YOUR TASK:
Check every line of the data and copy the ones where "panel" appears.

[Stored data]
◇ ◇ ◇ ◇ ◇ ◇ ◇
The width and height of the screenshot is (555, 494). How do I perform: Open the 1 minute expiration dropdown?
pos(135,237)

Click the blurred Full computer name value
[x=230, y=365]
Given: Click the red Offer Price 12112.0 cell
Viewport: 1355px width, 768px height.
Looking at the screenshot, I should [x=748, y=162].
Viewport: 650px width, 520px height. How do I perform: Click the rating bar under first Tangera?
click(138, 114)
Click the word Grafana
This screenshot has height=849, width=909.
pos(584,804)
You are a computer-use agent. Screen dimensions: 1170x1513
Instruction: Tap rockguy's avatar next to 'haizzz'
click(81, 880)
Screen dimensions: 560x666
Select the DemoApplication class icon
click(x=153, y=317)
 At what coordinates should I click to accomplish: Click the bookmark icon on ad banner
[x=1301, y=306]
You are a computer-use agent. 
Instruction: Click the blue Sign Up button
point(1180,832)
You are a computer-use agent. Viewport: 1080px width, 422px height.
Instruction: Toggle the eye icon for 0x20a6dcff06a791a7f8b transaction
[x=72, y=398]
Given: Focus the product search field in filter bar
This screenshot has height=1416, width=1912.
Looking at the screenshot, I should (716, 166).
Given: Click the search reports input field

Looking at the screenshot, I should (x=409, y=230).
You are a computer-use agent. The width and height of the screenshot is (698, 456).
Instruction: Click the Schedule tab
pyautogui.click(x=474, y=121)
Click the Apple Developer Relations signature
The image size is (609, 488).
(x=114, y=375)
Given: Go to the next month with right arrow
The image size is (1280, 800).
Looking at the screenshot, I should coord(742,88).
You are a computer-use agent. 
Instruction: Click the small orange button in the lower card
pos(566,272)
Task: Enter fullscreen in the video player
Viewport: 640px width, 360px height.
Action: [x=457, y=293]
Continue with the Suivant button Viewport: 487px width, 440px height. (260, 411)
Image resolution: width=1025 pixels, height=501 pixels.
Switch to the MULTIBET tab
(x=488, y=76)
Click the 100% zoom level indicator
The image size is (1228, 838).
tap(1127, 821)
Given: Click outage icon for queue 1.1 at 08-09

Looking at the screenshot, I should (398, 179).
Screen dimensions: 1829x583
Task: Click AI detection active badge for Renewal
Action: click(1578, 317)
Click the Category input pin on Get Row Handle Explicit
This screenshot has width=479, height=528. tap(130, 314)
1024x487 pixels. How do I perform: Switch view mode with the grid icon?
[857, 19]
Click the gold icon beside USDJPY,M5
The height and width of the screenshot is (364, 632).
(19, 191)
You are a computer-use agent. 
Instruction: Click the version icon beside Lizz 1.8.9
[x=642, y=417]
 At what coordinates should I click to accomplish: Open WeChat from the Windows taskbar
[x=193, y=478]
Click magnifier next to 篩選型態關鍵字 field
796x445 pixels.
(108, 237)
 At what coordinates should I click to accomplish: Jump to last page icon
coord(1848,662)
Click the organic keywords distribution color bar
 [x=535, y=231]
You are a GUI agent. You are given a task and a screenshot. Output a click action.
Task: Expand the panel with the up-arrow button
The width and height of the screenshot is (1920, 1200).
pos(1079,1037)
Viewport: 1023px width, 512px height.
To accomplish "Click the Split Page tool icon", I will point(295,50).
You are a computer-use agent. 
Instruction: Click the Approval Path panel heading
◇ ◇ ◇ ◇ ◇ ◇ ◇
RESPONSE TO THE EXERCISE:
Task: Expand the panel with the up-arrow button
Instruction: Click the Approval Path panel heading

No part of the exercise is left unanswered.